Rasa Kasih Sayang Semakin Jauh ?

Belajar Di rumah, Sebuah Keputusan

OPINI

Oleh: Adang Junaedi

Sukabumi, infokowasi.com

Hati ini isakit, seperti ada Luka di dalamnya, dan begitu terasa, ketika menyaksikan peristiwa yang berseliweran di media sosial, aku tersayat, melihat  Kondisi masyarakat kita, seolah sudah semakin jauh dari rasa kasih sayang, budaya itu entah kemana dan siapa yang mencabutnya? Ini terjadi di saat merebaknya Virus corona, yang menurut beberapa cerdik pandai, virus ini begitu ganas, berbahaya mengancam nyawa manusia, yang diserang adalah saluran pernapasan. “Namun, kini sampai menyerang hati dan otak manusia.” Aku bergumam dan sedikit geram.

Waktu itu, aku membaca sekaligus menonton video di Media sosial, yang menampilkan peristiwa kejadian pasien terdampak Corona Virus Disease, Covid-19. Jenazahnya ditolak untuk dimakamkan di daerahnya sendiri, dengan alasan warga takut terpapar  virus. Entah apa yang harus di katakan, saat warga menolak jenazah itu,  padahal belum dipastikan mayat itu, positif terpapar virus corona covid-19. Beredar di Medsos bahwa jenazah tersebut memang negatif, dibuktikan dengan hasil Test Lab dari Provinsi. Dan beredar di pesan WhatsApp, serta Facebook.

Benar-benar, kita sudah tak bisa berpikir jernih lagi, rasa sensitifitas  terhadap sesama hilang seketika, padahal siapa pun orangnya, tak ingin musibah ini mampir diantara keluarga kita. Dan tak bisa juga, saling menyalahkan, apalagi menghujat para petugas yang sudah maksimal bekerja siang malam, tanpa mempertimbangkan keselamatan dirinya, bahkan keluarga pun rela ditinggalkannya. Namun, dari sekian kejadian ada yang sempat melukai hati kita, dimana, hadir diantara kita saling mencurigai. Budaya ini yang sedang dirasakan warga masyarakat.

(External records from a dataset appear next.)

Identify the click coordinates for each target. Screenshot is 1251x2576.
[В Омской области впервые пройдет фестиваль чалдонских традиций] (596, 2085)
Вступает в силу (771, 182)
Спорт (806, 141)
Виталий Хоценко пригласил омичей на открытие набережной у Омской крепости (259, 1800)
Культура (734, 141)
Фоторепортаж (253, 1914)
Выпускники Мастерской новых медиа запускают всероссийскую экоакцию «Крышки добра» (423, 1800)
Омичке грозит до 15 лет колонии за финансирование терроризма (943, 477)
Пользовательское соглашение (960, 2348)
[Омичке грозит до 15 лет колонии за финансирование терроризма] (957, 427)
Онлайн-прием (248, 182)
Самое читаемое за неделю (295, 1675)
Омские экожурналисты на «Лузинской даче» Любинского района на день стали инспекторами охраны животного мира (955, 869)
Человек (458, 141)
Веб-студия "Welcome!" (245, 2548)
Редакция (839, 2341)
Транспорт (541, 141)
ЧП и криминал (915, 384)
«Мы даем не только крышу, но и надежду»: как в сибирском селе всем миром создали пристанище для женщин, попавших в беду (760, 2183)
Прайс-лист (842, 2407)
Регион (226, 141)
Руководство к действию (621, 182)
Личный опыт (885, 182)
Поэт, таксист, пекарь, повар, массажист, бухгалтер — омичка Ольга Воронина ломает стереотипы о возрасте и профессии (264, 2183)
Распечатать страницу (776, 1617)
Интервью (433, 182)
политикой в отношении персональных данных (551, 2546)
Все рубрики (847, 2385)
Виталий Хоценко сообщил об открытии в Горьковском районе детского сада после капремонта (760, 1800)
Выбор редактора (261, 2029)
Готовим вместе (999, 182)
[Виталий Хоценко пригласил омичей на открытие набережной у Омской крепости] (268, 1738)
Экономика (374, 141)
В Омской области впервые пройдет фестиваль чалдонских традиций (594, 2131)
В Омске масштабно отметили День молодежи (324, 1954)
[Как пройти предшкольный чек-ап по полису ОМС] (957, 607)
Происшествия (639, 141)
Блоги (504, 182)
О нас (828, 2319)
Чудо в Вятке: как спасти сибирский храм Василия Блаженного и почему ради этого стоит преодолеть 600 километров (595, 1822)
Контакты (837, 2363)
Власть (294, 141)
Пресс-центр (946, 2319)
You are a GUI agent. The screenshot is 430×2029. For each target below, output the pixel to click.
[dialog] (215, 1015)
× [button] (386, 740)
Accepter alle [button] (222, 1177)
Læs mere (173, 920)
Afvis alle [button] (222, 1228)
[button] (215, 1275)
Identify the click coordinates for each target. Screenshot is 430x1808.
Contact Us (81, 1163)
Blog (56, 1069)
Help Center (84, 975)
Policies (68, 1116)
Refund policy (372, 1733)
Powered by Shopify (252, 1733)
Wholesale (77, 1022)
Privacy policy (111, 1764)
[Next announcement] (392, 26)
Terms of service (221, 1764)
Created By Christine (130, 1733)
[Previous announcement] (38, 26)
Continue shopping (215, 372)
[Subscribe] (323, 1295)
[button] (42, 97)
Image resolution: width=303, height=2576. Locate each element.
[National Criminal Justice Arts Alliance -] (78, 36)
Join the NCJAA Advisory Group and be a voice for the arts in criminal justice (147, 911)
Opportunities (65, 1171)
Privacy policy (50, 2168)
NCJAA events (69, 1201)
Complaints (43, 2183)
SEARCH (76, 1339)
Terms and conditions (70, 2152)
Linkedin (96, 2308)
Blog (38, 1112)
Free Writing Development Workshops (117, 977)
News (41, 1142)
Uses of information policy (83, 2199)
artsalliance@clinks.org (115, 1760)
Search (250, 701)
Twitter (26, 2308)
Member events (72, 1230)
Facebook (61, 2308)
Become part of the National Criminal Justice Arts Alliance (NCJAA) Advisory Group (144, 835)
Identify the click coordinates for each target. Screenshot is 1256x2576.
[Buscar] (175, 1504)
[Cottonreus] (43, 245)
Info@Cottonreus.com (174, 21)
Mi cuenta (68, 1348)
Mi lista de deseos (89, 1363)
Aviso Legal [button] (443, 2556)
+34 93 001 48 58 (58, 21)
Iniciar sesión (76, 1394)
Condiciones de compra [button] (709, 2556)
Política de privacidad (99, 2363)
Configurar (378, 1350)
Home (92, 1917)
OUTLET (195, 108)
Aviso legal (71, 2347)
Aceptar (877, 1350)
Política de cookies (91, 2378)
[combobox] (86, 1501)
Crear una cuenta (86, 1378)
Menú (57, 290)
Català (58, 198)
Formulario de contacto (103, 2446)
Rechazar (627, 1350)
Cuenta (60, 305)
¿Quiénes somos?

“Pak, tolong…! jangan di sebar-luaskan lagi, di media sosial, dia meninggal bukan karena terpapar Virus Corona, dia negatif tertular covid-19. Sekali lagi, tolong… ! Mengingat, saat ini, keluarga kami di jauhi tetangga, seolah mereka jijik melihat kami, padahal kami ini sedang mengalami musibah, bukan orang yang sudah melakukan kejahatan besar.” Lirih keluarga almarhum, seraya meminta agar para petugas untuk mensosialisasikan kepada masyarakat terkait protokol kehatan penanganan virus corona.

Aku, membaca keluhan dari  bapak. Iman, di Medsos, yang merupakan Paman keluarga almarhum, mereka menggambarkan kesedihannya, setelah ditinggal mati keponakannya, dia harus  dihadapkan pada  kenyataan, bukan hanya penolakan pemakaman ponakannya saja, tapi nyaris terusir dari daerah tempat tinggalnya. Dia bersama keluarganya  terpukul sekali. Atas kejadian ini. Dia sempat berburuk sangka, “Bahwa Allah telah membiarkannya,” Ungkap Dia, seraya memohon ampunan-Nya. Dan sesekali menerawang hiruk pikuknya  penyebaran covid-19.

Dia, tak bisa menyalahkan siapa-siapa, hanya meminta, bila ada kabar kematian jangan dulu memvonis atau disebarkan, sebelum ada bukti-bukti yang valid. Kebenaran itu, ada ditangan petugas medis, yang bisa memastikan seseorang  positif atau negatif.  Sebisa mungkin, semangat menyebar luaskan peristiwa kematian seseorang, mulai detik ini harus dihentikan. Lebih baik, kita bersama-sama meningkatkan semangat saling menolong antar sesama.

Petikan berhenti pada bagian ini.